Alternatively, researchers could use the metadata as “filters,” that is, to select those datasets and items that best fit their research and data requirements. Another possibility is to use the control variables to construct weights for survey ‘importance’ so that information from high-quality surveys will carry more weight on the substantive results.
The survey data recycling (SDR) analytic framework has implications for survey documentation standardization.
Poorly documented data reduce user confidence, while inconsistencies between codebook and technical reports on one hand, and the data records in the computer files, on the other, make the data difficult to use. While evaluating the general documentation – study descriptions and technical reports – corresponding to the 1,721 national surveys of the 22 cross-national studies in the Harmonization Project database, we found that projects differ substantially in how transparent and accurate the descriptions of survey design and implementation, and of data coding, are.

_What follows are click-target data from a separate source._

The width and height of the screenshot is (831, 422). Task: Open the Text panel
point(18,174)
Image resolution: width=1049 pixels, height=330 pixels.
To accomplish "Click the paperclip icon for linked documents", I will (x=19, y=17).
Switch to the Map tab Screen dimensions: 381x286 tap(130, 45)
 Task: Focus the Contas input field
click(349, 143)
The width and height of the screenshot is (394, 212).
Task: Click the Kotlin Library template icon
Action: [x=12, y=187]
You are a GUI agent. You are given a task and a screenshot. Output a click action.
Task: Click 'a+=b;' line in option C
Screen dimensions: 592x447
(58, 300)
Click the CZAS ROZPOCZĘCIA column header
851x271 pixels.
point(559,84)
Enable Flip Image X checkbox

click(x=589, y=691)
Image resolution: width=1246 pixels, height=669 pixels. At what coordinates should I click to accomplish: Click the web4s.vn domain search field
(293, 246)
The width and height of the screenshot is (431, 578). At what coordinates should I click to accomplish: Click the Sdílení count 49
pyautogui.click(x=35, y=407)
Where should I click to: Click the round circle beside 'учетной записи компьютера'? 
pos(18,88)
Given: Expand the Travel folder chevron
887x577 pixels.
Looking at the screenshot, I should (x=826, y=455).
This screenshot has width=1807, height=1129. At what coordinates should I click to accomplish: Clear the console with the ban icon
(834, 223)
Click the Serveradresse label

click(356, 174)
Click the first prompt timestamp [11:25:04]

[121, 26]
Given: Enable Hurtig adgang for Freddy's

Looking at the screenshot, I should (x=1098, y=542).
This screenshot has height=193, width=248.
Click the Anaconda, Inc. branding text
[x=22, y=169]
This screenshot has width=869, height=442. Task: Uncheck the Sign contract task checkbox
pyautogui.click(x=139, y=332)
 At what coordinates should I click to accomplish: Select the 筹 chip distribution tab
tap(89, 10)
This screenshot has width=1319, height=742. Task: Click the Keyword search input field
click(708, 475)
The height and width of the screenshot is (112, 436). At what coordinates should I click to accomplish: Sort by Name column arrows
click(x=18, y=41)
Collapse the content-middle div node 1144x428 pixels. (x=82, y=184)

The SDR schema of coding survey quality as reflected in the general documentation includes survey implementation stages that are key for ensuring high quality of the resulting data, such as type of the sample, details of the sample, response rate, control of the quality of the questionnaire translation, questionnaire pretesting, and fieldwork control. Administrators of on-going international survey projects and archiving institutions can rely on SDR guidelines and templates that follow Data Documentation Initiative standards (www.ddialliance.org) to produce consistent documentation of specific elements of survey implementation.